Habertürk
    Takipde Kalın!
      Günlük gelişmeleri takip edebilmek için habertürk uygulamasını indirin

        - ANNE ben büyümek istemiyorum...

        - Uzaycım, sen o kadar yavaş büyüyeceksin ki büyüdüğünü anlamayacaksın bile... Neden büyümek istemiyorsun?

        - Büyümek istiyorum da; ölmek istemiyorum. Büyürsem ölürüm. Sen de ölme anne...

        - ...?????? 

        *

        Bu konuyu daha önce de bir kere konuşmuştuk... “Ne anladın sen bu hayattan?” başlığıyla yazmıştım yine bu köşede... “Amcalar, dedeler ölürler” demişti Uzay; ben de kendi annemi, ağaçların kışın ölüp ilkbaharda tekrar yeşillenen yapraklarını anlatmıştım. İkna oldu, konu kapandı sanmıştım... Bu Uzay’ın ölüm kavramıyla ilgili ilk test edişiydi sanırım...

        Küçük yaşta ebeveynini kaybeden çocuklar ister istemez ölüm fikriyle birlikte büyürler. Kimi onlarla başka bir âlemde buluşacağı fikriyle teselli bulurken kimi de benim gibi annesinin mezarında biten bir kayısı ağacından medet umar. Lakin benim erken yaşta kazandığım bu aşinalık, ölmek istemediği için büyümekten vazgeçen ya da benim bir gün ölebileceğimi düşünüp de bundan korkan oğluma ne cevap vereceğim konusunda bir fayda sağlamadı. Uzay’ın ilk testinden geçtim ama ikincisinden kaldım anlayacağınız. 

        *

        “Ben daha çok uzun yıllar yaşamayı planlıyorum; kendime iyi bakacağım, senin abi okullarına gittiğini, dayın kadar büyük bir adam olduğunu, hatta belki de kendi çocukların olduğunu görmeyi istiyorum” dedim Uzay’a; böyle olmayabileceğini söyleyemedim. 

        *

        Bir de “Çocuklar ölmez” demek istedim. Nasıl diyeyim? Bu ülkede, bu zamanda, her hafta yeni bir çocuğun ölümüne üzülürken, nasıl diyeyim çocuklar ölmez diye. Diyemedim.
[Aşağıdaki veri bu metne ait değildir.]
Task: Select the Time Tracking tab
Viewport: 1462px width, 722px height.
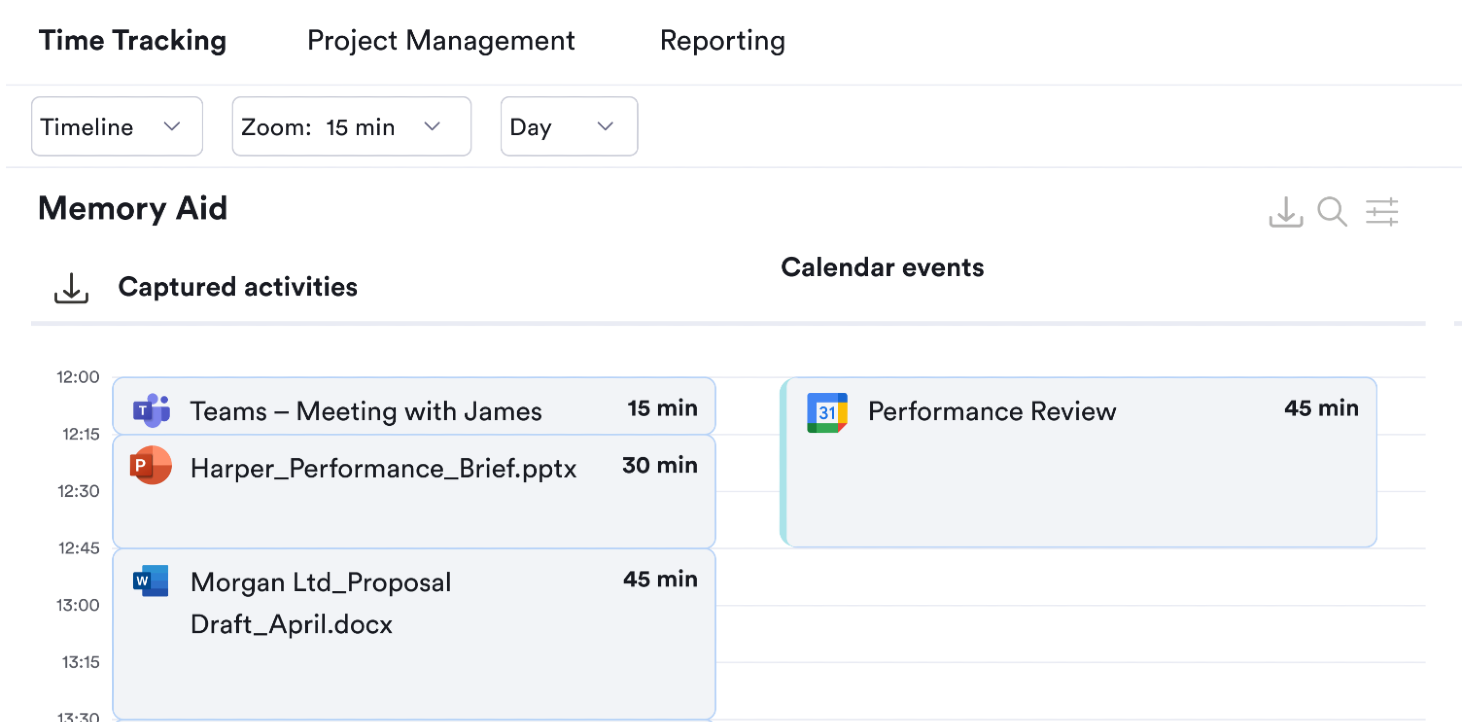Action: pyautogui.click(x=132, y=41)
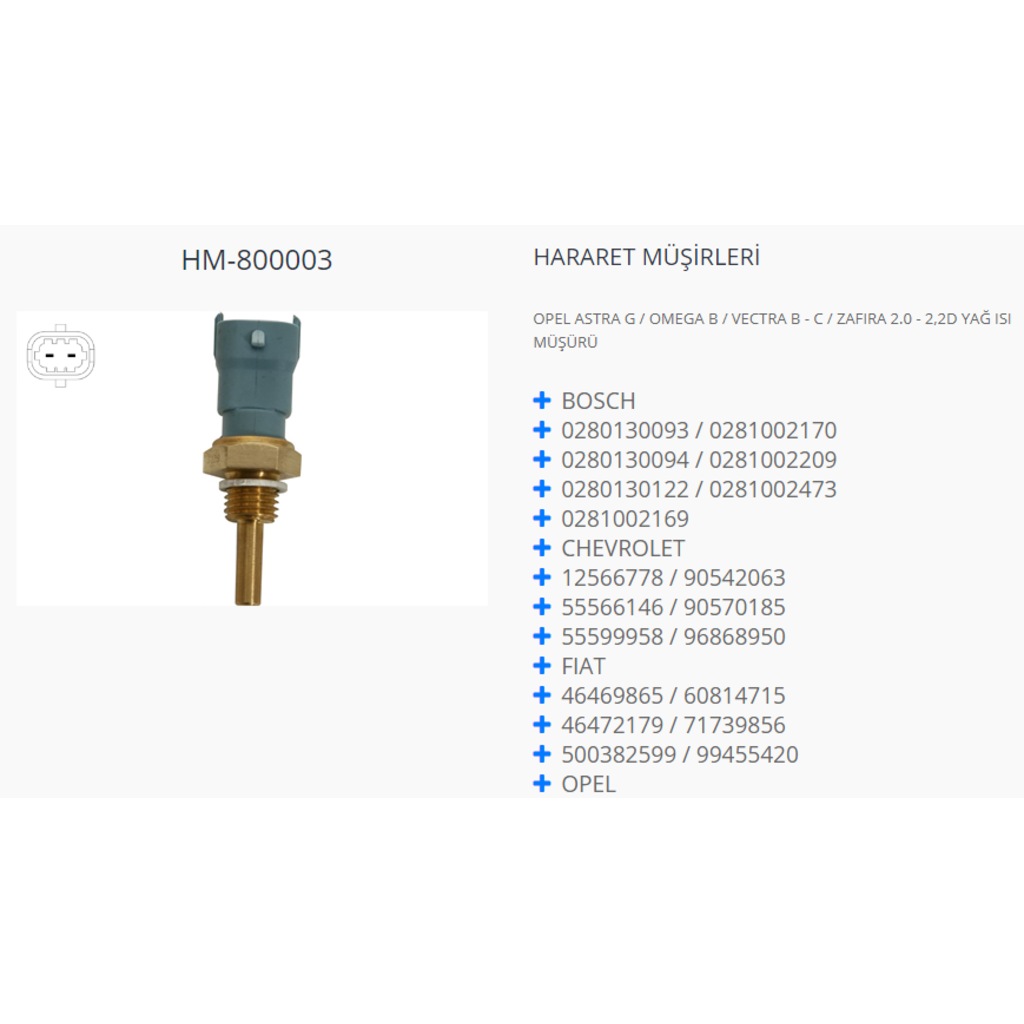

        Daha önceki yazımı okuyanlardan bazıları bana “Cenneti anlatsaydın çocuk anlardı” diye tavsiyede bulunmuşlar... 3.5 yaşındaki oğlumun aklını, bende karşılığı olmayan bir kavramla iyice karıştırmakta da bir fayda görmedim... 

        *

        Ne okuduklarım, ne iç sesim, ne de bana önerilenler yardım etmedi Uzay’ın ölümle ilgili sorusunu yanıtlamama. Lakin çocuk, merakı giderilmediği sürece aynı soruyu sormaya devam eden bir yaratık. Madem çıkmazda kaldım, bilenlere danışayım dedim. İlk olarak daha önce çocuk gelişimiyle ilgili seminerlerini dinlediğim Psikolog Fatma Tosuntaş Karakuş’u aradım...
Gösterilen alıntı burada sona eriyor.